I was recently having a conversation with a friend about what it means to be an “expert level compensator” when it comes to having a chronic disease. This is a non-official term that my medical team has used to describe me for over two decades. So I wanted to take a few minutes and talk about what this all means and how it pertains to me personally. For those of us with asthma, this might sound all too familiar, but it is a great talking point for those around us without any breathing difficulties.
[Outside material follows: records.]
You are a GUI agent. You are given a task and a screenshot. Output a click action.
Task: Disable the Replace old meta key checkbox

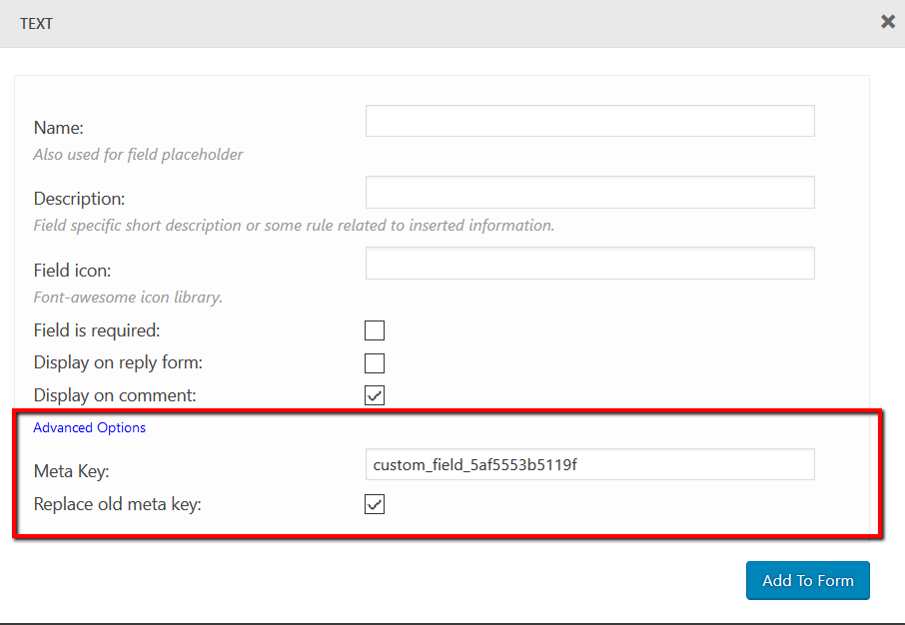(375, 505)
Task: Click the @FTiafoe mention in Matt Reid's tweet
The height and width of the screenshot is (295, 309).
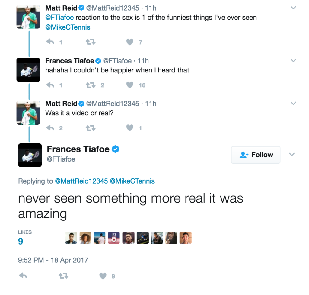Action: point(59,18)
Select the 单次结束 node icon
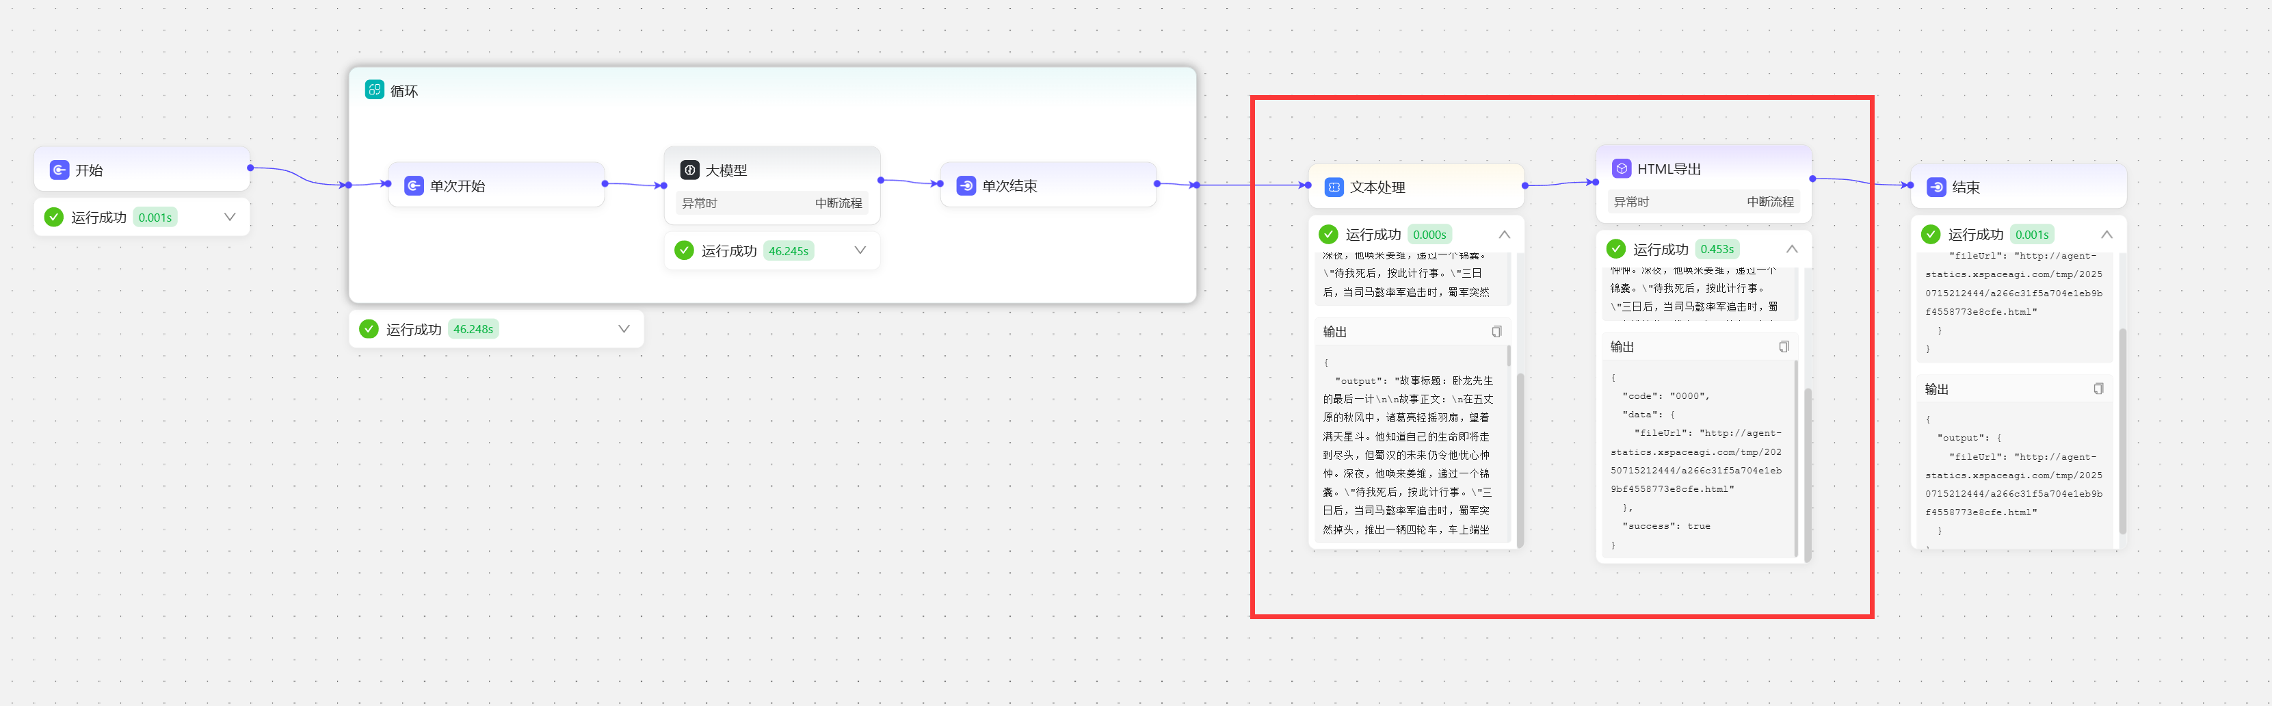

Examples of being an expert level compensator with asthma

Breathing and talking

For example, think about when you breathe and talk. This is probably something non-asthmatics have never really thought about because it is not an issue for them. Are you able to take an average size breath and get a few sentences out in that breath? For me, when my asthma is flaring, I have to take in as deep of a breath as I can, and then I will either talk very fast or not let out too much air with each word to stretch it to try and get as many of the words out as I can and then pause to take another big deep breath, and repeat. Otherwise, I’d only get a couple of words in before taking another breath. I do not have the lung capacity to breathe and speak and do things as “normal” people do all of the time. Same goes for singing. I am a musician and I have mastered the ability to sneak in extra breaths when I am up on stage singing while playing my guitar. Most people would not notice that I sometimes do this, but there are a few that can tell, including my doctors.

Let’s talk about breath sounds. I rarely wheeze. I’m a silent asthmatic which is known in the medical world as the scary kind. My lungs skip the wheezing step and get very tight, and you cannot hear much of anything with a stethoscope. A silent chest is what gets a respiratory therapist in panic mode.

Preserving oxygen saturations

Another part of being an expert level compensator is my ability to preserve my Oxygen saturations (or SPO2.) Many asthmatics have this “superpower” where we will work really hard to stay oxygenated as long as we can. So we can be in the middle of a severe asthma attack in the ER and have a normal oxygen reading. I have personally intubated many asthmatics in the emergency room who were struggling and tiring out but had a “normal” SPO2. The moment it starts to drop is when it’s time to act very fast to avoid potential impending respiratory arrest.

Always tell people if you are having trouble with your asthma

So why am I telling you this? As with many different chronic diseases, the signs and symptoms aren’t always as outward as one would think. Asthma is one of those tricky diseases that have both visible and invisible components to it, and it is not a one size fits all disease. Even though I have been referred to as an expert level compensator, I still let people know when I am having trouble with my asthma. Asthma is one of those diseases where we can decline very rapidly and suddenly and being a “hider” can only make things worse. I could be having a bad asthma day and you might not even know it. I know I am not alone in this and other asthmatics can relate.